Check every line below for the word "computer" and copy the ones that have it.

---- Supplied information

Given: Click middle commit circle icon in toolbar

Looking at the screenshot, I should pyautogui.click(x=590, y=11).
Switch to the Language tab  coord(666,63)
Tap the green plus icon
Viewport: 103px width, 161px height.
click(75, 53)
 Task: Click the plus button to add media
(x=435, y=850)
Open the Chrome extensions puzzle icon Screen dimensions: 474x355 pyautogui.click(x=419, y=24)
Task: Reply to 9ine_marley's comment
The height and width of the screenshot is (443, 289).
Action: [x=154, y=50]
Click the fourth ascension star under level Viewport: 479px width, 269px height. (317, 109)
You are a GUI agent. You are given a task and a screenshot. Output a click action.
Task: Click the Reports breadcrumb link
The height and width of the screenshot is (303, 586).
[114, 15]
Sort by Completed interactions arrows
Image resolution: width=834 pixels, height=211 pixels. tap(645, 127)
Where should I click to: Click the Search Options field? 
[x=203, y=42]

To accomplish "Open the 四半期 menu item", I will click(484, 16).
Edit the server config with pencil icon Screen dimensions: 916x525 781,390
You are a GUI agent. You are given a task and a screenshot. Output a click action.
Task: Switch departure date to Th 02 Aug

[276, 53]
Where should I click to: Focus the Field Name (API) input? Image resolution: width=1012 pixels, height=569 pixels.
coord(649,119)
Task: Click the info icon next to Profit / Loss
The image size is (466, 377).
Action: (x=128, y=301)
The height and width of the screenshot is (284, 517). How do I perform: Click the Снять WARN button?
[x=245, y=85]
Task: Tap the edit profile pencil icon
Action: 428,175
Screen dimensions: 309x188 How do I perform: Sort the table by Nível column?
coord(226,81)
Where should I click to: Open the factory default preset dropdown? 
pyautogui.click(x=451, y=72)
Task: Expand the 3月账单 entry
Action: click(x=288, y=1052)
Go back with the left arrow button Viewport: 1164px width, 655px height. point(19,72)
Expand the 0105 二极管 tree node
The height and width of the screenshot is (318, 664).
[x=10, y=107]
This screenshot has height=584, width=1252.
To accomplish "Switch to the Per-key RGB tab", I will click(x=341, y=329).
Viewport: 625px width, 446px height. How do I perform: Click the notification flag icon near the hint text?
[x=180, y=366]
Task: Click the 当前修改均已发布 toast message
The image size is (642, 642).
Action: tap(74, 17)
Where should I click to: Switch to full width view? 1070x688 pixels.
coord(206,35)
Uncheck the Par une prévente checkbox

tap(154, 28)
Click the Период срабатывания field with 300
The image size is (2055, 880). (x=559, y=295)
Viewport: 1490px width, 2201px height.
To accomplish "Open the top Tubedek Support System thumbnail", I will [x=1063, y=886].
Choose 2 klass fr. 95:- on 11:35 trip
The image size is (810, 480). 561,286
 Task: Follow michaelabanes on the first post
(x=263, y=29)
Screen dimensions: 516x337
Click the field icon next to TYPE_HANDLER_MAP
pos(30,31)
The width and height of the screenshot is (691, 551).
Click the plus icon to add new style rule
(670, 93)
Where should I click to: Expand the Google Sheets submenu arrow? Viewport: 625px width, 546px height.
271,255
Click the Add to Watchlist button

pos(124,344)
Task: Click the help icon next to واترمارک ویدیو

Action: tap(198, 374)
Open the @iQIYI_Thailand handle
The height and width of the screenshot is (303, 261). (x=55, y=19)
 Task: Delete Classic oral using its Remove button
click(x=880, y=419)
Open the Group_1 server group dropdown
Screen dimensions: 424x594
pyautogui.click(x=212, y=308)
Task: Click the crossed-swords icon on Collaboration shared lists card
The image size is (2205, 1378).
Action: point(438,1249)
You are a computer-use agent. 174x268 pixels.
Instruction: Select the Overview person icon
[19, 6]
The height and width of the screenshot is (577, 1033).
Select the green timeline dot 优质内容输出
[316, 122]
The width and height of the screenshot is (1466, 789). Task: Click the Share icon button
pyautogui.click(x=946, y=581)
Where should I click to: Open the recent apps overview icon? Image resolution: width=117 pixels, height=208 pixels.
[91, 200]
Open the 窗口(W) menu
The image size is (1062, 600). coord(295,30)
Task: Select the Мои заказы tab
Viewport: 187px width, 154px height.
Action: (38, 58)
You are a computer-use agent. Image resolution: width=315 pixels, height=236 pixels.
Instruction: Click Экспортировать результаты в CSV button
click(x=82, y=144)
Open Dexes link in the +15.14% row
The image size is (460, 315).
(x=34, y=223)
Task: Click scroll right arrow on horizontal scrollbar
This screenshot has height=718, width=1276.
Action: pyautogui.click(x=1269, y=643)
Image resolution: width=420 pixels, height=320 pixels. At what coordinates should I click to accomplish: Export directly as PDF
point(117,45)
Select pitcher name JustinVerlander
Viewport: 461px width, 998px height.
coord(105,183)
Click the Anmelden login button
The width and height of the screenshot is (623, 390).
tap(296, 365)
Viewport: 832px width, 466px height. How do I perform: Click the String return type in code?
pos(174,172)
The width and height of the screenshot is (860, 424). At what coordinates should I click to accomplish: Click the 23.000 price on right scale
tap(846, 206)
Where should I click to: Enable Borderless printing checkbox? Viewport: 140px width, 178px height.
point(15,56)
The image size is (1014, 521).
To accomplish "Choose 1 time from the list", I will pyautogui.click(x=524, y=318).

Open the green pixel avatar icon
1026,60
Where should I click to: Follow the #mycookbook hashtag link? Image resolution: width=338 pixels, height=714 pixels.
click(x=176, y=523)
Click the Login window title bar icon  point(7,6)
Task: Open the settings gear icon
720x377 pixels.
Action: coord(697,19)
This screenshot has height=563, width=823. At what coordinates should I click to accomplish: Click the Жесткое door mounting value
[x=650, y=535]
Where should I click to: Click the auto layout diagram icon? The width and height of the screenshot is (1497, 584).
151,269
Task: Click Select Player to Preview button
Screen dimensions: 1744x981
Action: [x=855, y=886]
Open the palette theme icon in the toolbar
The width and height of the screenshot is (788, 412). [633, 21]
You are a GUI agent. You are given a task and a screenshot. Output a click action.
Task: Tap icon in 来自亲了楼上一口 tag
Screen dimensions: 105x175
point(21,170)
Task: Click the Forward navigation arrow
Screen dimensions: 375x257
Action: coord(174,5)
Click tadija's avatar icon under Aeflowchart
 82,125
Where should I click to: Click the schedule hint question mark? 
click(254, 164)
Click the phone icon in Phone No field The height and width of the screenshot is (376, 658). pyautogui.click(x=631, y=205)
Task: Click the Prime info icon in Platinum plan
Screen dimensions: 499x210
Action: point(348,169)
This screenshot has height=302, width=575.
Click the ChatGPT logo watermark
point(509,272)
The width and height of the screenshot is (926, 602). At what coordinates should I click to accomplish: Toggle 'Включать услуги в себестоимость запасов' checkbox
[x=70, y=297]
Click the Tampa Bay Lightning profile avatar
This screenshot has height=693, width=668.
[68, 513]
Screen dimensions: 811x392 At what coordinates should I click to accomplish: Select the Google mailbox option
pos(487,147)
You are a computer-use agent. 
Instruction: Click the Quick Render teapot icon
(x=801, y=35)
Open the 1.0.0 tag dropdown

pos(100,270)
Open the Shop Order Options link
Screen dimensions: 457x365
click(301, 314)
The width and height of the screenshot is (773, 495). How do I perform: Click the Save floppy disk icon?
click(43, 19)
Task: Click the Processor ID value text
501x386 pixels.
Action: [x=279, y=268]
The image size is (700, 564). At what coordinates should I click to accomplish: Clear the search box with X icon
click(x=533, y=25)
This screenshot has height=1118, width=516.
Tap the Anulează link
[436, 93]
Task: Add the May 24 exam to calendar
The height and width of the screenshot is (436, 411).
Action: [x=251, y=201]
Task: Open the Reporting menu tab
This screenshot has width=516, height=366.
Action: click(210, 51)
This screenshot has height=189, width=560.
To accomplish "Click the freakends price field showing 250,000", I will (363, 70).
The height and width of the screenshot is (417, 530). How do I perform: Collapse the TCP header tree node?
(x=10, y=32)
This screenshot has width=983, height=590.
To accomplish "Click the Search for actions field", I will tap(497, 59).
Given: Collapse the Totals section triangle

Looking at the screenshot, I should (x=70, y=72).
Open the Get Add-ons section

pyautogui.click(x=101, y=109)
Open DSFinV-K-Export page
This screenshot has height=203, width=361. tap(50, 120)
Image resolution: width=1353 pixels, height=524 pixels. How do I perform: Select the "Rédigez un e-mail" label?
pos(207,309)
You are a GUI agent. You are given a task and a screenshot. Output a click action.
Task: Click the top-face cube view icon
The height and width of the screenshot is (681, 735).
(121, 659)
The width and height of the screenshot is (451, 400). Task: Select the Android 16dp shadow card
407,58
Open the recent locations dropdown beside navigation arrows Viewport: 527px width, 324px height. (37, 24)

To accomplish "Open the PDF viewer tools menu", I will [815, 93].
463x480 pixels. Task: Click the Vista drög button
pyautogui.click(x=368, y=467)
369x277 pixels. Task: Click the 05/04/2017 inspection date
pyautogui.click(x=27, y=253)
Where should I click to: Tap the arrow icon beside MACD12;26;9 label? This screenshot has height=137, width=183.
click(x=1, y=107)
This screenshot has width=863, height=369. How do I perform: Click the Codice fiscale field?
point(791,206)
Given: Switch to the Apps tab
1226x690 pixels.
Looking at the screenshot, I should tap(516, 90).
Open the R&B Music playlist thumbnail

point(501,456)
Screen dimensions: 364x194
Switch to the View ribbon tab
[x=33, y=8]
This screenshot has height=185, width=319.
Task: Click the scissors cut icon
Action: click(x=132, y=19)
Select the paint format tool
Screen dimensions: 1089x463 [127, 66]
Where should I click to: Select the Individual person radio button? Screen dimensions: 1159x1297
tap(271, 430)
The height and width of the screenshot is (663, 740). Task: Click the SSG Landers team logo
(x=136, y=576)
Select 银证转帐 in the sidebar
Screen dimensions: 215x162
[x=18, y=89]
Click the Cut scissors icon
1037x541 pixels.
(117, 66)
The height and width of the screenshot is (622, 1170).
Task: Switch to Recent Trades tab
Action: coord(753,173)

--------

- _Answer space_
You are a computer-use agent. 174x268 pixels.
You are a computer-use agent. Image resolution: width=315 pixels, height=236 pixels.
You are a computer-use agent. 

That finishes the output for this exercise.